Por Jordi Botella de Maglia
Dedicado a un joven practicante que ha comenzado recientemente su camino en el aikidō.
En nuestra práctica diaria existe un umbral invisible, una frontera que no se encuentra en la tatami (la superficie de práctica), sino en el marco de la puerta de nuestra propia casa. Es ese instante en el que el cuerpo pesa, todo nos duele (la cabeza, la cadera, etc.), la mente comienza a inventar excusas y el entusiasmo parece haberse desvanecido. Es entonces cuando surge, como un eco de los antiguos maestros, una frase que todo practicante de la aikidō (la vía de la unión con la energía) ha escuchado alguna vez: «Cuando menos ganas tienes de ir al dōjō es cuando más lo necesitas».
Desde que empecé a practicar la aikidō he escuchado esta frase muchas veces, tanto de maestros como de compañeros. Con el paso de los años ha ido resonando cada vez más en mí, y se hace especialmente presente cuando, día sí y día no, debo desplazarme de Salamanca a Valladolid para acudir al dōjō Kanazawa, de mi estimado sensei Pedro Jáñez. Esos días mi “práctica” comienza hacia las 16:30 h y termina cuando finalmente regreso a casa, cerca de las 24:00 h. Como podéis imaginar, en esos momentos es muy fácil dejarse llevar por mil excusas.
A primera vista, esta frase parece solo una regla de conducta. Pero si nos detenemos a pensar en ella descubrimos que encierra algo más profundo: señala directamente al modo en que se forma el carácter de un practicante.
Si observamos con atención, la estructura de esta máxima es muy sencilla. Divide la experiencia en dos elementos opuestos: por un lado están las ganas, y por otro la necesidad. Las ganas cambian constantemente. Dependen del cansancio, del estado de ánimo, del trabajo, del clima o incluso de lo que estén poniendo en ese momento en la televisión. La necesidad, en cambio, es diferente. Tiene que ver con aquello que realmente necesitamos para crecer, aunque en ese momento no tengamos ganas de hacerlo.
Por eso, cuando decimos que necesitamos más la práctica precisamente cuando menos ganas tenemos, aparece una especie de lógica inversa. La resistencia mental que sentimos no es un obstáculo para la práctica: en realidad forma parte de ella. Ir al dōjō cuando tenemos entusiasmo es fácil. Lo verdaderamente importante ocurre cuando nos presentamos a pesar de la pereza o del cansancio. En ese momento la keiko (la práctica) comienza incluso antes de ponerse el keikogi (el traje de práctica).

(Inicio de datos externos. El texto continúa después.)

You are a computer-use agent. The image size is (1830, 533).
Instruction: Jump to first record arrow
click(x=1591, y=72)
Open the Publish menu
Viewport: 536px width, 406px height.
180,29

Esta enseñanza forma parte de la filosofía de la budō (la vía marcial). En la aikidō buscamos la unión (ai) con la energía vital (ki), pero ese encuentro no aparece por casualidad. Requiere esfuerzo, constancia y una cierta disciplina interior. Por eso el dōjō no es simplemente un club social ni un gimnasio. Es, en cierto sentido, un lugar de despertar.
Cuando cruzamos la puerta del dōjō a pesar de la desgana descubrimos algo muy importante: muchas de las barreras que sentimos no son reales, sino construcciones de nuestra propia mente. Al atravesar ese umbral estamos realizando un pequeño acto de soberanía personal. Estamos diciendo que nuestra voluntad es más fuerte que nuestra comodidad. Y es precisamente en esas clases “difíciles” donde comienza a forjarse el fudōshin, el «corazón inamovible»: esa calma interior que permanece estable incluso cuando aparecen las dificultades.
Aunque su tono pueda parecer exigente, esta máxima no es un reproche. En realidad es una invitación. Nos recuerda que todos, desde el principiante hasta el practicante más experimentado, sentimos a veces pereza o duda. Pero también nos recuerda algo muy importante: que la constancia es una de las fuerzas más poderosas del aprendizaje.
En un mundo que a menudo busca resultados rápidos y gratificaciones inmediatas, la práctica de la budō nos enseña algo diferente: que el verdadero progreso nace del esfuerzo tranquilo y continuado.
Al final de la clase, casi siempre ocurre lo mismo. El cansancio inicial se transforma poco a poco en una serenidad clara, como si algo dentro de nosotros se hubiera ordenado de nuevo. Y entonces comprendemos que aquella frase no era una simple norma, sino una verdad que nuestro propio cuerpo ya conocía.
Quizá algún día, cuando lleves muchos años practicando, vuelvas a escuchar esta frase y recuerdes tus primeros pasos en la tatami.
La práctica comienza antes de ponerse el keikogi.